Hurrikan „Sandy“ wütet in Jamaika und Kuba
Hurrikan „Sandy“ in der Karibik ist mit Windgeschwindigkeiten von bis zu 135 Stundenkilometern über Jamaika hinweggezogen und hat Kuba erreicht. „Sandy“ traf südlich der jamaikanischen Hauptstadt Kingston mit sintflutartigen Regenfällen auf Land, wie das Nationale Hurrikanzentrum (NHC) der USA in Miami mitteilte.
Hunderte Menschen suchten in Kingston Zuflucht in Notunterkünften. Die Polizei verhängte ein 48-stündige Ausgangssperre über die größten Städte des Landes. Die Maßnahme diene der Sicherheit und solle Plünderungen verhindern, hieß es.

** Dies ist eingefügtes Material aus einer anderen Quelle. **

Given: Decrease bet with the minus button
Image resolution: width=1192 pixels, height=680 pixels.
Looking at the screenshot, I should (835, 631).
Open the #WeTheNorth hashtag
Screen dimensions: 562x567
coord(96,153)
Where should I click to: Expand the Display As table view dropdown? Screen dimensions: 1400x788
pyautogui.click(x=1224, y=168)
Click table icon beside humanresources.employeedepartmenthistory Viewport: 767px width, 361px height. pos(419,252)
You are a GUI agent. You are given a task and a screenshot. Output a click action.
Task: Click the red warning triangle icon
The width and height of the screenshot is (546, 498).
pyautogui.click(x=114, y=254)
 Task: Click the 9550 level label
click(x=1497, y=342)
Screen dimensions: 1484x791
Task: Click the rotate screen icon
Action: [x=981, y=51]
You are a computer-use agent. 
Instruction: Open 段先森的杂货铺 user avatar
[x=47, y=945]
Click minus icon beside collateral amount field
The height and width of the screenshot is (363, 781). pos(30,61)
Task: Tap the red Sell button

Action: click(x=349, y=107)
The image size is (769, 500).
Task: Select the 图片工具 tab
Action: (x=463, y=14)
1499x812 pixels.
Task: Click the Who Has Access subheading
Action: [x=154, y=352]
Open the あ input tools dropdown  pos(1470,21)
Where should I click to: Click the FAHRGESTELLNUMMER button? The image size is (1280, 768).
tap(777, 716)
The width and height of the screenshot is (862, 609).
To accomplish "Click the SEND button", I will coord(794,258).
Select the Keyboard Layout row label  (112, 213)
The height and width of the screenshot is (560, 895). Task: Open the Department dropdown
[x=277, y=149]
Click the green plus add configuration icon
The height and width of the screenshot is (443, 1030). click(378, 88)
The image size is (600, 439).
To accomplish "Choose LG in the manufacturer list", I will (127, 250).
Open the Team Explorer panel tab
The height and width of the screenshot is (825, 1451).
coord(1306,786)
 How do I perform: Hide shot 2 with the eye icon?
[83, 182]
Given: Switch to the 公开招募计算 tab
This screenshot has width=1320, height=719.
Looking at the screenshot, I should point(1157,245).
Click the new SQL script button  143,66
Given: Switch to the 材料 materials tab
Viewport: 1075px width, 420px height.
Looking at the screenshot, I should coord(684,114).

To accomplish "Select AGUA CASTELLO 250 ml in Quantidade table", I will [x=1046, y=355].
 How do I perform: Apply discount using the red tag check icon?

In Kuba galt in sechs Provinzen im Südosten der Ausnahmezustand. Der Sturm erreichte die Insel in der Nacht auf heute. In der Provinz von Santiago de Cuba wurden vorsorglich 1.700 Menschen in Sicherheit gebracht. Im US-Gefangenenlager Guantanamo auf Kuba wurde laut Pentagon eine Voranhörung zum Anschlag auf den US-Zerstörer „Cole“ im Jahr 2000 wegen des Hurrikans vertagt.